Pope Leo XIV has issued one of the Vatican’s strongest warnings yet on artificial intelligence, denouncing what he called a global “culture of power” behind the race to develop increasingly advanced systems and urging governments, companies and citizens to ensure that technology remains subordinate to human dignity.

In his first encyclical, Magnifica Humanitas, the Pope argued that AI is not merely a technical innovation, but a civilisational test. He warned that artificial intelligence is already reshaping war, labour, politics, education and the distribution of power, while too much control remains concentrated in the hands of a small number of private technology companies and governments.
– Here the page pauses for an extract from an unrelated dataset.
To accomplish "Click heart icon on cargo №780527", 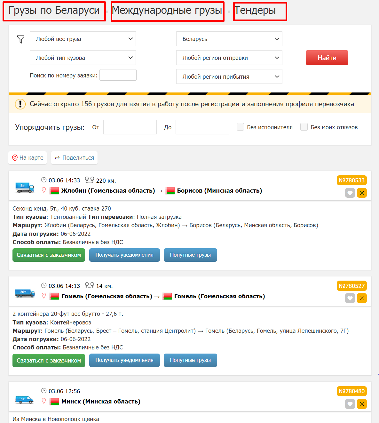I will 350,298.
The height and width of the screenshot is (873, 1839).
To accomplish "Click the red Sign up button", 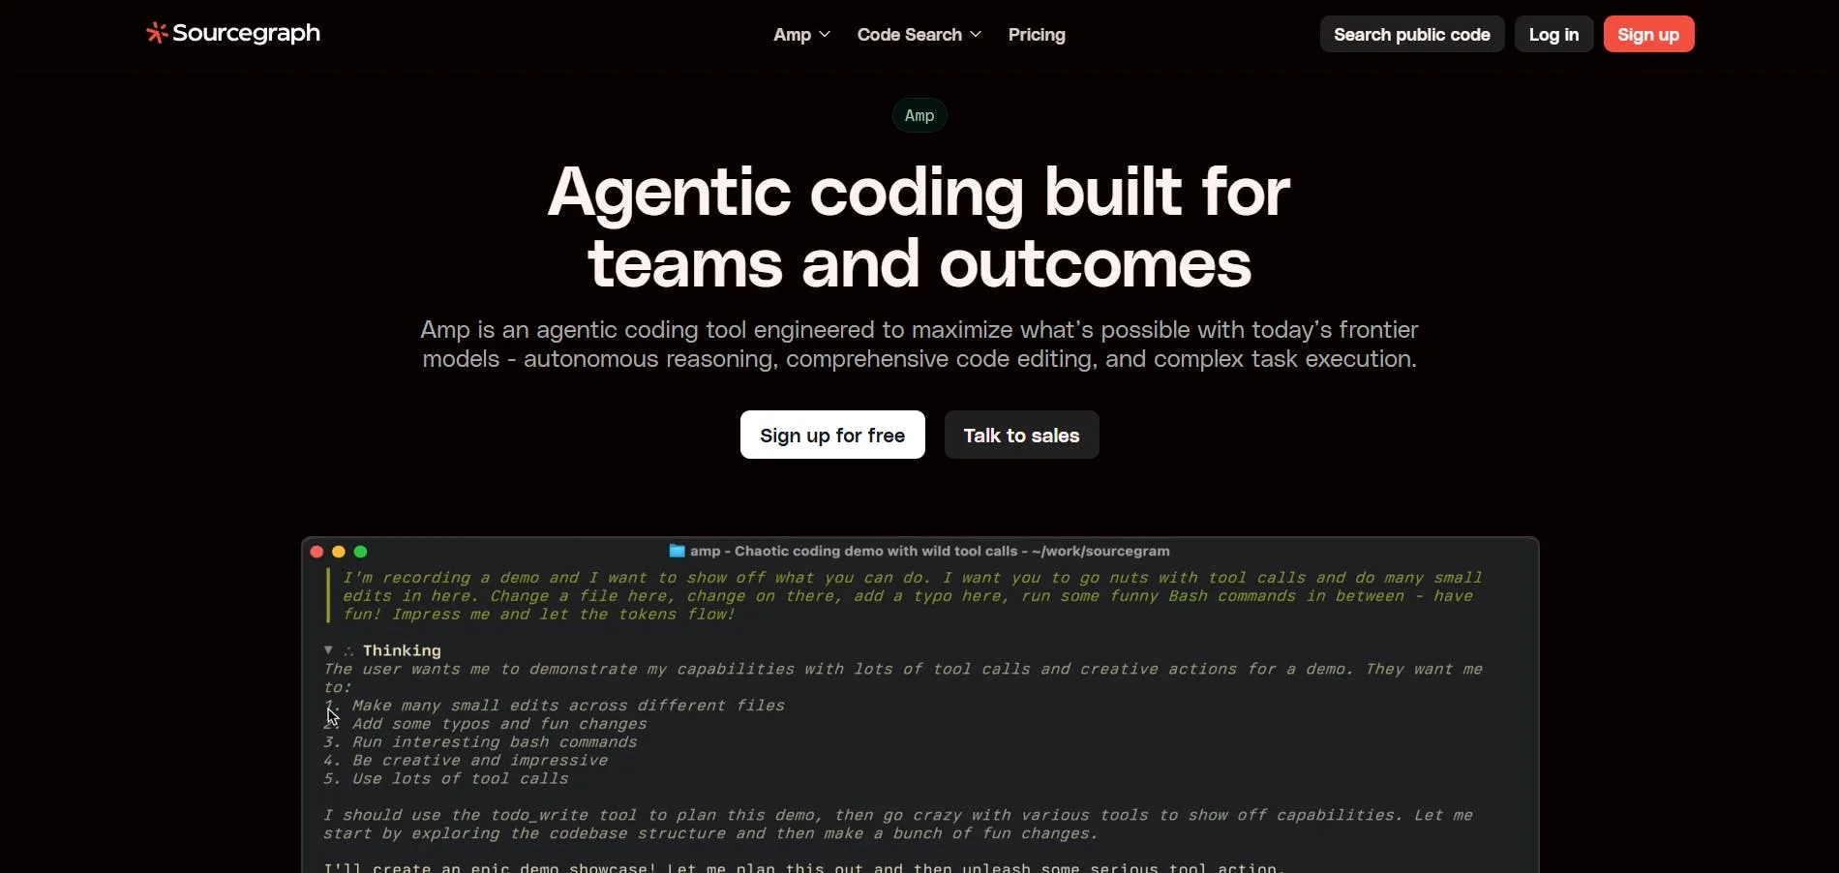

The pontiff’s most forceful language focused on warfare. He said it was not morally acceptable to entrust lethal or irreversible decisions to artificial systems, warning that autonomous weapons risk removing human judgment from questions of life and death. His call for the “disarming” of AI was not a rejection of technology itself, but a demand that it be prevented from becoming an instrument of domination, exclusion or death.

The document places Leo firmly in the tradition of Catholic social teaching, echoing the legacy of Pope Leo XIII’s Rerum Novarum, which addressed the upheavals of the Industrial Revolution. This time, the new industrial revolution is digital: algorithms, data, machine learning and automated decision-making systems that can influence jobs, credit, healthcare, public services and even democratic debate.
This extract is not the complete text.